# [Goal of the exercise]
Write the next part of the text on soft tissue impingement lesions of the ankle, starting right after its final sentence.

Background
Soft tissue impingement lesions of the ankle usually occur as a result of synovial or capsular irritation secondary to traumatic injuries, infection, or rheumatologic or degenerative disease states. They may also be congenital in origin. The leading causes of impingement lesions are posttraumatic injuries, usually ankle sprains, leading to chronic pain. Involved areas may include the anterolateral gutter, syndesmosis, and posterior ankle regions.
In 1950, Glassman et al reported on 9 patients presenting with chronic persistent pain and swelling around the anterolateral aspect of the ankle following an inversion ankle sprain. At the time of surgery, a massive hyalinized connective-tissue band extending from the anteroinferior region of the talofibular ligament into the ankle joint was found. They referred to this pathologic entity as a meniscoid lesion because of its resemblance to a torn meniscus of the knee. It was believed that repetitive tension on this tissue led to increasing hypertrophy and fibrosis, resulting in impingement on the talar cartilage and causing pain and swelling. Resolution of symptoms occurred in all cases with excision of the pathologic tissue.
In 1982, Waller described a pain syndrome along the anteroinferior border of the fibula and anterolateral talus following repetitive inversion injuries. Examination of his patients revealed foot pronation and heel valgus. He believed this pathology to be synovial compression or chondromalacia of the lateral talar dome and called it the anterolateral corner compression syndrome. Bassett et al found and described a separate pathologic fascicle of the anterior talofibular ligament (ATFL) in syndesmotic impingement. Following a tear of the ATFL, the anterolateral talar dome extrudes anteriorly with dorsiflexion, resulting in impingement. Hamilton described a labrum or pseudomeniscus of the posterior lip of the tibia, which can become torn or hypertrophied with ankle sprains and lead to posterior impingement.
Frequency
United States
After an ankle sprain, 20-40% of patients have chronic ankle pain; of these patients, approximately one third have pain related to impingement.
Sport Specific Biomechanics
The most common mechanism of acute injury is plantar flexion/inversion injury resulting in acute ankle sprain (eg, basketball player landing on opponent's shoe, cross-country runner stepping in a hole).

# [Dataset]
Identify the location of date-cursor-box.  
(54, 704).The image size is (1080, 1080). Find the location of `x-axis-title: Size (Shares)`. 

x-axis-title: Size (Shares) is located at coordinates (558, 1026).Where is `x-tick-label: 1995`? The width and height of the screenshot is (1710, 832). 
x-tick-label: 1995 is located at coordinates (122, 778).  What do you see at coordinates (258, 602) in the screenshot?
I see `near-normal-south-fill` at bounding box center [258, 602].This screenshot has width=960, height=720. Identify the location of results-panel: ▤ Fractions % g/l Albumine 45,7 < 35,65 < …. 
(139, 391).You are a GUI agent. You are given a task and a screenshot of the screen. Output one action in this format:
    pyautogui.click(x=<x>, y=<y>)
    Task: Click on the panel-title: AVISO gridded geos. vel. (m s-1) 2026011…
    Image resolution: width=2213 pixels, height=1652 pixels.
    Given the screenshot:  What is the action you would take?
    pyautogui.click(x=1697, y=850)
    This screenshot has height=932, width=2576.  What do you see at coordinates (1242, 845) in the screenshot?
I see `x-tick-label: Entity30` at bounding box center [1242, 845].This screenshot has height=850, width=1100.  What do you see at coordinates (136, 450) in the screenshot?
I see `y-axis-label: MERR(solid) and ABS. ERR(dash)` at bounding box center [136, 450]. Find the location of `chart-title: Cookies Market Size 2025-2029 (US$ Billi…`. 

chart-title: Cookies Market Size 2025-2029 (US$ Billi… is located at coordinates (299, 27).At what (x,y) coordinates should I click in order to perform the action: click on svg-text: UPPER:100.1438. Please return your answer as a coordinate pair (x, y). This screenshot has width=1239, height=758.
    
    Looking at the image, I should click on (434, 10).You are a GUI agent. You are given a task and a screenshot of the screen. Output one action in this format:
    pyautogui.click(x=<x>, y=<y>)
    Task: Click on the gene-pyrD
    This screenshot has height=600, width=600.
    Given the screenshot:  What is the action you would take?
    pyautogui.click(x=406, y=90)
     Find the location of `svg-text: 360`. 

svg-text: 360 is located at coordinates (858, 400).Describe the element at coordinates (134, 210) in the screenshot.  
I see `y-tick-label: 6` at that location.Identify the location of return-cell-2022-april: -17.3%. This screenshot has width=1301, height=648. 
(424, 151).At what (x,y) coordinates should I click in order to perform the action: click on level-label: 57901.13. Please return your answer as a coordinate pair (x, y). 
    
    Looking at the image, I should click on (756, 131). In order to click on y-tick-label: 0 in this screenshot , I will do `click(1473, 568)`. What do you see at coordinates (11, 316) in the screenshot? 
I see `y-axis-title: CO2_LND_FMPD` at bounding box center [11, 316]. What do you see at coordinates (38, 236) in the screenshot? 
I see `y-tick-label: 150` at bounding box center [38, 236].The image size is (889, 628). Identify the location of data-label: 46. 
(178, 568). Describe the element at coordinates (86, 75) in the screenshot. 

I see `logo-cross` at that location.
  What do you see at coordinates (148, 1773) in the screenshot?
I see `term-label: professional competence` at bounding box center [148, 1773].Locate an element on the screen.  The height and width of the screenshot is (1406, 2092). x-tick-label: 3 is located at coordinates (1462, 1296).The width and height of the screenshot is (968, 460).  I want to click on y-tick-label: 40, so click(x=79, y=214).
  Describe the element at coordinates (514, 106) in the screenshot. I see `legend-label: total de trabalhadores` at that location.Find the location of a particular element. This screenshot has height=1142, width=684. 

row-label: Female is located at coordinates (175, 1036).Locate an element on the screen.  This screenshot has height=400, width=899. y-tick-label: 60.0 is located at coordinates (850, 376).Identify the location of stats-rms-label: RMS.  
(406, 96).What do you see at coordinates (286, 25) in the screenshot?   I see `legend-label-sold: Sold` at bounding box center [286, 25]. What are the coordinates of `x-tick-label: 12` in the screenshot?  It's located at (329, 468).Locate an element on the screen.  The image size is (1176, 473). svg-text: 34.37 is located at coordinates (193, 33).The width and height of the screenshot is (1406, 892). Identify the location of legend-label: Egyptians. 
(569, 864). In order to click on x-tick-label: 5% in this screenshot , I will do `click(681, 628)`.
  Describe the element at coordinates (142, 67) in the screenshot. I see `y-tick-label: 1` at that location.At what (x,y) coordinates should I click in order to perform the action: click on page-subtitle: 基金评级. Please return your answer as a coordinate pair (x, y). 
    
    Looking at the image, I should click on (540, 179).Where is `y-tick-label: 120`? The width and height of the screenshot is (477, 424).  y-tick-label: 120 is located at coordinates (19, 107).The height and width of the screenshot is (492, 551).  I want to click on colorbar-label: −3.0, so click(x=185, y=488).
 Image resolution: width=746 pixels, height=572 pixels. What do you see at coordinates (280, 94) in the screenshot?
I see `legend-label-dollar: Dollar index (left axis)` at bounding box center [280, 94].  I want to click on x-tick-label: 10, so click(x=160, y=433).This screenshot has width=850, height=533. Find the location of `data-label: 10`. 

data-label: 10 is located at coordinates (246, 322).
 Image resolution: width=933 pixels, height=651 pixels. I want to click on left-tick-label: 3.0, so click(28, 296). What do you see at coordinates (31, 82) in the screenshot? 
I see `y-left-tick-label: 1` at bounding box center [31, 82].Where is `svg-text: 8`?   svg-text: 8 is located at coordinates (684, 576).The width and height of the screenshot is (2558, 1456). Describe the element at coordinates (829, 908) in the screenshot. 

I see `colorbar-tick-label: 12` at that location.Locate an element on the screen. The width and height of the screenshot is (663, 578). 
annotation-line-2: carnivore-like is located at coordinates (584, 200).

# [Result of this task]
Treatment
Initial treatment includes nonsteroidal anti-inflammatory drugs (NSAIDs) as needed for pain, physical therapy, bracing, and orthotics. With failure of conservative modalities, surgical intervention is indicated. Arthroscopic excision and debridement is the treatment of choice. Occasionally, steroid injection into the affected area may give relief. Intra-articular anesthetic (lidocaine) ankle injection can be used as a differential tool to distinguish between ankle pain and subtalar pain.Acute Phase
Rehabilitation Program
Physical Therapy
Surgical Intervention
Other Treatment
Electrotherapeutic modalities also may be helpful.
In ballet dancers, technique assessment is helpful and essential to prevent further pain and injury. Postoperatively, advise posterior splinting for 1 week and a supportive brace and elastic compression stocking. Physical therapy is initiated at 2-3 weeks for strengthening, range of motion, proprioception, and sports-specific rehabilitation.Recovery Phase
Rehabilitation Program
Physical Therapy
Medication
The goals of pharmacotherapy are to reduce morbidity and to prevent complications.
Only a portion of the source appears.